TASK ITEM - Line by line, output the entries below exactly as they appear.

GIVEN RECORDS -
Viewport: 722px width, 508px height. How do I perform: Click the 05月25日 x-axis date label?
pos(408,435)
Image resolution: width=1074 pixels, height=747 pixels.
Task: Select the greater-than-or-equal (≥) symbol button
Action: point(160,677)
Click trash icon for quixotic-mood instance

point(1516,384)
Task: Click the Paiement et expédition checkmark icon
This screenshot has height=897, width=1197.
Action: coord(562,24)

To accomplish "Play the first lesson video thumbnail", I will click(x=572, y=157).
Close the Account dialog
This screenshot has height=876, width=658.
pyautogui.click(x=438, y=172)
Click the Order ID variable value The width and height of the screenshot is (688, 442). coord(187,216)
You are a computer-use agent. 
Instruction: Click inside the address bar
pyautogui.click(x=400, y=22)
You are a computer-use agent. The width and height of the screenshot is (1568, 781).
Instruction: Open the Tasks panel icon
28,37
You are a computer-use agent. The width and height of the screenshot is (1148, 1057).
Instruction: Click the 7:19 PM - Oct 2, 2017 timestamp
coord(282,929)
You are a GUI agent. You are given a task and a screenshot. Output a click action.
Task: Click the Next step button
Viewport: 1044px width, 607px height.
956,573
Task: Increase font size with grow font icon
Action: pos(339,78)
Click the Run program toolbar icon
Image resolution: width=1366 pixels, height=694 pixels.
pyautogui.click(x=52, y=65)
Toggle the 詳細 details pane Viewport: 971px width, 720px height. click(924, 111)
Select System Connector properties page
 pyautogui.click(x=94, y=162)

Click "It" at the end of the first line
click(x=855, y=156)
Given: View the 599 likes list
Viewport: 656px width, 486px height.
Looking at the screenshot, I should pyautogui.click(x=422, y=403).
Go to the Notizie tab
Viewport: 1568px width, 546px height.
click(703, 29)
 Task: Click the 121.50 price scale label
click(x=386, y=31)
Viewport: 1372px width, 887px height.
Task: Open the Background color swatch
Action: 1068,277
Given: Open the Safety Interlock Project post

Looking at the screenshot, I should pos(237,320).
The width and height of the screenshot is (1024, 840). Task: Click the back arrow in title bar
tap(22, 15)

EXERCISE ANSWER -
Viewport: 722px width, 508px height. How do I perform: Click the 05月25日 x-axis date label?
pos(408,435)
Image resolution: width=1074 pixels, height=747 pixels.
Task: Select the greater-than-or-equal (≥) symbol button
Action: point(160,677)
Click trash icon for quixotic-mood instance

point(1516,384)
Task: Click the Paiement et expédition checkmark icon
This screenshot has height=897, width=1197.
Action: coord(562,24)

To accomplish "Play the first lesson video thumbnail", I will click(x=572, y=157).
Close the Account dialog
This screenshot has height=876, width=658.
pyautogui.click(x=438, y=172)
Click the Order ID variable value The width and height of the screenshot is (688, 442). coord(187,216)
You are a computer-use agent. 
Instruction: Click inside the address bar
pyautogui.click(x=400, y=22)
You are a computer-use agent. The width and height of the screenshot is (1568, 781).
Instruction: Open the Tasks panel icon
28,37
You are a computer-use agent. The width and height of the screenshot is (1148, 1057).
Instruction: Click the 7:19 PM - Oct 2, 2017 timestamp
coord(282,929)
You are a GUI agent. You are given a task and a screenshot. Output a click action.
Task: Click the Next step button
Viewport: 1044px width, 607px height.
956,573
Task: Increase font size with grow font icon
Action: pos(339,78)
Click the Run program toolbar icon
Image resolution: width=1366 pixels, height=694 pixels.
pyautogui.click(x=52, y=65)
Toggle the 詳細 details pane Viewport: 971px width, 720px height. click(924, 111)
Select System Connector properties page
 pyautogui.click(x=94, y=162)

Click "It" at the end of the first line
click(x=855, y=156)
Given: View the 599 likes list
Viewport: 656px width, 486px height.
Looking at the screenshot, I should pyautogui.click(x=422, y=403).
Go to the Notizie tab
Viewport: 1568px width, 546px height.
click(703, 29)
 Task: Click the 121.50 price scale label
click(x=386, y=31)
Viewport: 1372px width, 887px height.
Task: Open the Background color swatch
Action: 1068,277
Given: Open the Safety Interlock Project post

Looking at the screenshot, I should pos(237,320).
The width and height of the screenshot is (1024, 840). Task: Click the back arrow in title bar
tap(22, 15)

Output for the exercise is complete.